BEGIN LISTED RECORDS

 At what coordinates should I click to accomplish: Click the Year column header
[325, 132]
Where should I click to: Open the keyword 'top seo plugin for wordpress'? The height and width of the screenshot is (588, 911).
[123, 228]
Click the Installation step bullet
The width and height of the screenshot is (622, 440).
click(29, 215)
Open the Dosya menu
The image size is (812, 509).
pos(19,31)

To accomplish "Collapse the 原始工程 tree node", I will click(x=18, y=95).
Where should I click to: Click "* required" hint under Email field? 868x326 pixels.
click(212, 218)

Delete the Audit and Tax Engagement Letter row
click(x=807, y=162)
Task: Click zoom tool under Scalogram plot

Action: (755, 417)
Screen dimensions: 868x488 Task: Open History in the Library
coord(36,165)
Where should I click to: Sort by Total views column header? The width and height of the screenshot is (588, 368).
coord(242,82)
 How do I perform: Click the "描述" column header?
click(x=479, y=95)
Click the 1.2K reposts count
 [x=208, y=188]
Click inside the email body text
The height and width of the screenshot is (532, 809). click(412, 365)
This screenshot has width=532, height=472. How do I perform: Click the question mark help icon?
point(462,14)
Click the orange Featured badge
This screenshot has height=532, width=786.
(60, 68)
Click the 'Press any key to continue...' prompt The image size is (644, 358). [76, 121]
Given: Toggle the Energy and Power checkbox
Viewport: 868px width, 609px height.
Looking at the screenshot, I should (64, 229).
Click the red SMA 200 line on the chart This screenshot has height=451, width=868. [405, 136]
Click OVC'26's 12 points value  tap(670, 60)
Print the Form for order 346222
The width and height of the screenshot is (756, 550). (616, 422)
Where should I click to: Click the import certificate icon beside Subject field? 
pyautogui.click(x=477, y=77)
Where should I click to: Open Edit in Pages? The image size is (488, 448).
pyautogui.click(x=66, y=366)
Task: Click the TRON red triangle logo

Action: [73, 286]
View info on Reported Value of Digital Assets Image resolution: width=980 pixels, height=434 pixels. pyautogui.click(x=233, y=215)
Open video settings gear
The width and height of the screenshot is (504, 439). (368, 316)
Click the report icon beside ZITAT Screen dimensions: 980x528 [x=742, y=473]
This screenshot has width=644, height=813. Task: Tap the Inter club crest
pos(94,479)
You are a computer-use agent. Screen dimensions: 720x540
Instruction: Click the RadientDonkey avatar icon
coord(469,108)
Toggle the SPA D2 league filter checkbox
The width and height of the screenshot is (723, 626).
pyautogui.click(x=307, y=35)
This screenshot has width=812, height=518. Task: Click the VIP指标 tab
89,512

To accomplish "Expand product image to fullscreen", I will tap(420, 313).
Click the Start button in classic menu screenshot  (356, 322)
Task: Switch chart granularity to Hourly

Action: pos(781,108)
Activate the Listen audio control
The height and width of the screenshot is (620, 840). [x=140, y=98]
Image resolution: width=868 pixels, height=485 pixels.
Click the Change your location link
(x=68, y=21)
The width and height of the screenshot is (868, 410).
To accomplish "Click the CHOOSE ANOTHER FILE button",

END LISTED RECORDS

> _EXERCISE BRIEF_: Each line, from the one that holds "Click the Start" through the last line of the entries, must be repeated exactly. Leave out everything else.

> _EXPECTED OUTPUT_:
Click the Start button in classic menu screenshot  (356, 322)
Task: Switch chart granularity to Hourly

Action: pos(781,108)
Activate the Listen audio control
The height and width of the screenshot is (620, 840). [x=140, y=98]
Image resolution: width=868 pixels, height=485 pixels.
Click the Change your location link
(x=68, y=21)
The width and height of the screenshot is (868, 410).
To accomplish "Click the CHOOSE ANOTHER FILE button",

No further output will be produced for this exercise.